_Task:_
Copy every line of the material below with no changes.

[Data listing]
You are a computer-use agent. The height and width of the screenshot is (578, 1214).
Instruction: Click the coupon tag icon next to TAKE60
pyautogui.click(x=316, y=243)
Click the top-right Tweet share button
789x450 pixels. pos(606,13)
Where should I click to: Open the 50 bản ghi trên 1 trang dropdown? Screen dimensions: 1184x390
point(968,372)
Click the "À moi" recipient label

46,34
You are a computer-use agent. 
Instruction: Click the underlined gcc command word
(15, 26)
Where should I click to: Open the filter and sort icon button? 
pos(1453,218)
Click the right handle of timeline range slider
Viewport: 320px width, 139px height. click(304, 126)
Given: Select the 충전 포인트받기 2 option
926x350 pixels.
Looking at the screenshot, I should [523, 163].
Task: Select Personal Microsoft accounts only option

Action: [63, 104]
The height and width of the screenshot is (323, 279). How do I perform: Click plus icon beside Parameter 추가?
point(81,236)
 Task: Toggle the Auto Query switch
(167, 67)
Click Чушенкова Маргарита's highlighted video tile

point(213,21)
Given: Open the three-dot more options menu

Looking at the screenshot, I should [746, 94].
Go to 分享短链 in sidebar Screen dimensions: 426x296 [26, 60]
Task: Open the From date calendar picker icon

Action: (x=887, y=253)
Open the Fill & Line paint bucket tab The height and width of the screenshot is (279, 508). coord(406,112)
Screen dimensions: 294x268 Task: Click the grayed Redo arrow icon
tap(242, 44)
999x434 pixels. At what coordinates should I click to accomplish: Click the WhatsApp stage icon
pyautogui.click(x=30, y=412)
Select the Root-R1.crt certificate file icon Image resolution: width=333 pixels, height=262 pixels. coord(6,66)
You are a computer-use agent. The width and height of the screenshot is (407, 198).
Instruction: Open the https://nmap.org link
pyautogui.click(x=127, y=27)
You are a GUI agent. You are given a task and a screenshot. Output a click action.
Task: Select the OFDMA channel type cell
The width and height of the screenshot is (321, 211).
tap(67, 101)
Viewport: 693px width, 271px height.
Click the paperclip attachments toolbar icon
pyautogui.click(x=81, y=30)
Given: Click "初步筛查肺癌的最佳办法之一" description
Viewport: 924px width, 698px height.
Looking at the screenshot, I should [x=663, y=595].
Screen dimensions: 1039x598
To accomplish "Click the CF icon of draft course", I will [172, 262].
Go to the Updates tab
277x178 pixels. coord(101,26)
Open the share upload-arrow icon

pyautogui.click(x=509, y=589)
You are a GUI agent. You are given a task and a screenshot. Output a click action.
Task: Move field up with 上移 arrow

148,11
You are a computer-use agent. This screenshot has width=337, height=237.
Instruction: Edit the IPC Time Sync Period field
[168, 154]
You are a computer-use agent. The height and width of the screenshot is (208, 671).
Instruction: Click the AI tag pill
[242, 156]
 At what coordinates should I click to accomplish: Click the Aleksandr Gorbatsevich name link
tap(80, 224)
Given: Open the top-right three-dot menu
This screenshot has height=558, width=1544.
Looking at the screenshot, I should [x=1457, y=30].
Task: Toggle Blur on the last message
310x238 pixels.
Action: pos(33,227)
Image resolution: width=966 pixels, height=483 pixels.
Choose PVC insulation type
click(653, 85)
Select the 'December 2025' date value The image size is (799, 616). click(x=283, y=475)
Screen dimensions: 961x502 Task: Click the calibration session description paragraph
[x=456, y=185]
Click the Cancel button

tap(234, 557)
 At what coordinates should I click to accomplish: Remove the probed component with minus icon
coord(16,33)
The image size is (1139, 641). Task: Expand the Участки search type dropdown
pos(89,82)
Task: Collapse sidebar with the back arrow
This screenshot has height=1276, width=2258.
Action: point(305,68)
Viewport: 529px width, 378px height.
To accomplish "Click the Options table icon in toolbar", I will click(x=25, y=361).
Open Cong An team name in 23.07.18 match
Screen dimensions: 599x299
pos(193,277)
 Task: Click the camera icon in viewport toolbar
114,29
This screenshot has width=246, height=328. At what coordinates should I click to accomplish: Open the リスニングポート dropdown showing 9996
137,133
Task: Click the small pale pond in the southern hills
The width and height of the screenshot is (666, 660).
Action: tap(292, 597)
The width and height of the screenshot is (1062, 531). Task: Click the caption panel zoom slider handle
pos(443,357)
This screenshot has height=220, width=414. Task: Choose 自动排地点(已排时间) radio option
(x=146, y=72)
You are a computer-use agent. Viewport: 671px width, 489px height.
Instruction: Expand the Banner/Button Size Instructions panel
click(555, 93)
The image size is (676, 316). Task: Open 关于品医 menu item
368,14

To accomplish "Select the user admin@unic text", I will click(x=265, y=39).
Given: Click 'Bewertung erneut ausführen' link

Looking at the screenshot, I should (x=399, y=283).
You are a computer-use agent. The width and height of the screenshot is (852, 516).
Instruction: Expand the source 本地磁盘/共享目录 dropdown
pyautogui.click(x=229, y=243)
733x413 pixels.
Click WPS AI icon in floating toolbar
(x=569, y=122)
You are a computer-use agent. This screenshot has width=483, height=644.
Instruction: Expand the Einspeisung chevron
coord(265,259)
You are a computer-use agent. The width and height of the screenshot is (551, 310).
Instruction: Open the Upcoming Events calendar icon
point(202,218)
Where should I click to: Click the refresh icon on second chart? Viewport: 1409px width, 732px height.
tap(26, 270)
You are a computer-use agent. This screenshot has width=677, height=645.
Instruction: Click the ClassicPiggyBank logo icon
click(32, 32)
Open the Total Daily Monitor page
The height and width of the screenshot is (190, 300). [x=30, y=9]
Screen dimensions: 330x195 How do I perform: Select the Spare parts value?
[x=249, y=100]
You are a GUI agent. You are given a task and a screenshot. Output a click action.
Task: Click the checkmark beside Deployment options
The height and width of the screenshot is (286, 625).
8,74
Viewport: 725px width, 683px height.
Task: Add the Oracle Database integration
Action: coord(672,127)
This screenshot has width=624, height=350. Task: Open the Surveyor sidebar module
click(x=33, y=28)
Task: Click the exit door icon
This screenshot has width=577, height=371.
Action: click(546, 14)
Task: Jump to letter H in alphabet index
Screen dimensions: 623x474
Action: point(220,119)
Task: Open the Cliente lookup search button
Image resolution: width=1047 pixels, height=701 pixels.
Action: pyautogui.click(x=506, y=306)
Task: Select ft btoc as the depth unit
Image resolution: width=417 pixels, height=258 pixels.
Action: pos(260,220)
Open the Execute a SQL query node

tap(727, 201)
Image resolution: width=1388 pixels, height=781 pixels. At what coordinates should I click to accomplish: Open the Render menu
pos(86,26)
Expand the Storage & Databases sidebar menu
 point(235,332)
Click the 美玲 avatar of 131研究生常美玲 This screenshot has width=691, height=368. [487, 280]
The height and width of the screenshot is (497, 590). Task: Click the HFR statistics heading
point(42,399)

_Result for this task:_
You are a computer-use agent. The height and width of the screenshot is (578, 1214).
Instruction: Click the coupon tag icon next to TAKE60
pyautogui.click(x=316, y=243)
Click the top-right Tweet share button
789x450 pixels. pos(606,13)
Where should I click to: Open the 50 bản ghi trên 1 trang dropdown? Screen dimensions: 1184x390
point(968,372)
Click the "À moi" recipient label

46,34
You are a computer-use agent. 
Instruction: Click the underlined gcc command word
(15, 26)
Where should I click to: Open the filter and sort icon button? 
pos(1453,218)
Click the right handle of timeline range slider
Viewport: 320px width, 139px height. click(304, 126)
Given: Select the 충전 포인트받기 2 option
926x350 pixels.
Looking at the screenshot, I should [523, 163].
Task: Select Personal Microsoft accounts only option

Action: [63, 104]
The height and width of the screenshot is (323, 279). How do I perform: Click plus icon beside Parameter 추가?
point(81,236)
 Task: Toggle the Auto Query switch
(167, 67)
Click Чушенкова Маргарита's highlighted video tile

point(213,21)
Given: Open the three-dot more options menu

Looking at the screenshot, I should [746, 94].
Go to 分享短链 in sidebar Screen dimensions: 426x296 [26, 60]
Task: Open the From date calendar picker icon

Action: (x=887, y=253)
Open the Fill & Line paint bucket tab The height and width of the screenshot is (279, 508). coord(406,112)
Screen dimensions: 294x268 Task: Click the grayed Redo arrow icon
tap(242, 44)
999x434 pixels. At what coordinates should I click to accomplish: Click the WhatsApp stage icon
pyautogui.click(x=30, y=412)
Select the Root-R1.crt certificate file icon Image resolution: width=333 pixels, height=262 pixels. coord(6,66)
You are a computer-use agent. The width and height of the screenshot is (407, 198).
Instruction: Open the https://nmap.org link
pyautogui.click(x=127, y=27)
You are a GUI agent. You are given a task and a screenshot. Output a click action.
Task: Select the OFDMA channel type cell
The width and height of the screenshot is (321, 211).
tap(67, 101)
Viewport: 693px width, 271px height.
Click the paperclip attachments toolbar icon
pyautogui.click(x=81, y=30)
Given: Click "初步筛查肺癌的最佳办法之一" description
Viewport: 924px width, 698px height.
Looking at the screenshot, I should [x=663, y=595].
Screen dimensions: 1039x598
To accomplish "Click the CF icon of draft course", I will [172, 262].
Go to the Updates tab
277x178 pixels. coord(101,26)
Open the share upload-arrow icon

pyautogui.click(x=509, y=589)
You are a GUI agent. You are given a task and a screenshot. Output a click action.
Task: Move field up with 上移 arrow

148,11
You are a computer-use agent. This screenshot has width=337, height=237.
Instruction: Edit the IPC Time Sync Period field
[168, 154]
You are a computer-use agent. The height and width of the screenshot is (208, 671).
Instruction: Click the AI tag pill
[242, 156]
 At what coordinates should I click to accomplish: Click the Aleksandr Gorbatsevich name link
tap(80, 224)
Given: Open the top-right three-dot menu
This screenshot has height=558, width=1544.
Looking at the screenshot, I should [x=1457, y=30].
Task: Toggle Blur on the last message
310x238 pixels.
Action: pos(33,227)
Image resolution: width=966 pixels, height=483 pixels.
Choose PVC insulation type
click(653, 85)
Select the 'December 2025' date value The image size is (799, 616). click(x=283, y=475)
Screen dimensions: 961x502 Task: Click the calibration session description paragraph
[x=456, y=185]
Click the Cancel button

tap(234, 557)
 At what coordinates should I click to accomplish: Remove the probed component with minus icon
coord(16,33)
The image size is (1139, 641). Task: Expand the Участки search type dropdown
pos(89,82)
Task: Collapse sidebar with the back arrow
This screenshot has height=1276, width=2258.
Action: point(305,68)
Viewport: 529px width, 378px height.
To accomplish "Click the Options table icon in toolbar", I will click(x=25, y=361).
Open Cong An team name in 23.07.18 match
Screen dimensions: 599x299
pos(193,277)
 Task: Click the camera icon in viewport toolbar
114,29
This screenshot has width=246, height=328. At what coordinates should I click to accomplish: Open the リスニングポート dropdown showing 9996
137,133
Task: Click the small pale pond in the southern hills
The width and height of the screenshot is (666, 660).
Action: tap(292, 597)
The width and height of the screenshot is (1062, 531). Task: Click the caption panel zoom slider handle
pos(443,357)
This screenshot has height=220, width=414. Task: Choose 自动排地点(已排时间) radio option
(x=146, y=72)
You are a computer-use agent. Viewport: 671px width, 489px height.
Instruction: Expand the Banner/Button Size Instructions panel
click(555, 93)
The image size is (676, 316). Task: Open 关于品医 menu item
368,14

To accomplish "Select the user admin@unic text", I will click(x=265, y=39).
Given: Click 'Bewertung erneut ausführen' link

Looking at the screenshot, I should (x=399, y=283).
You are a computer-use agent. The width and height of the screenshot is (852, 516).
Instruction: Expand the source 本地磁盘/共享目录 dropdown
pyautogui.click(x=229, y=243)
733x413 pixels.
Click WPS AI icon in floating toolbar
(x=569, y=122)
You are a computer-use agent. This screenshot has width=483, height=644.
Instruction: Expand the Einspeisung chevron
coord(265,259)
You are a computer-use agent. The width and height of the screenshot is (551, 310).
Instruction: Open the Upcoming Events calendar icon
point(202,218)
Where should I click to: Click the refresh icon on second chart? Viewport: 1409px width, 732px height.
tap(26, 270)
You are a computer-use agent. This screenshot has width=677, height=645.
Instruction: Click the ClassicPiggyBank logo icon
click(32, 32)
Open the Total Daily Monitor page
The height and width of the screenshot is (190, 300). [x=30, y=9]
Screen dimensions: 330x195 How do I perform: Select the Spare parts value?
[x=249, y=100]
You are a GUI agent. You are given a task and a screenshot. Output a click action.
Task: Click the checkmark beside Deployment options
The height and width of the screenshot is (286, 625).
8,74
Viewport: 725px width, 683px height.
Task: Add the Oracle Database integration
Action: coord(672,127)
This screenshot has width=624, height=350. Task: Open the Surveyor sidebar module
click(x=33, y=28)
Task: Click the exit door icon
This screenshot has width=577, height=371.
Action: click(546, 14)
Task: Jump to letter H in alphabet index
Screen dimensions: 623x474
Action: point(220,119)
Task: Open the Cliente lookup search button
Image resolution: width=1047 pixels, height=701 pixels.
Action: pyautogui.click(x=506, y=306)
Task: Select ft btoc as the depth unit
Image resolution: width=417 pixels, height=258 pixels.
Action: pos(260,220)
Open the Execute a SQL query node

tap(727, 201)
Image resolution: width=1388 pixels, height=781 pixels. At what coordinates should I click to accomplish: Open the Render menu
pos(86,26)
Expand the Storage & Databases sidebar menu
 point(235,332)
Click the 美玲 avatar of 131研究生常美玲 This screenshot has width=691, height=368. [487, 280]
The height and width of the screenshot is (497, 590). Task: Click the HFR statistics heading
point(42,399)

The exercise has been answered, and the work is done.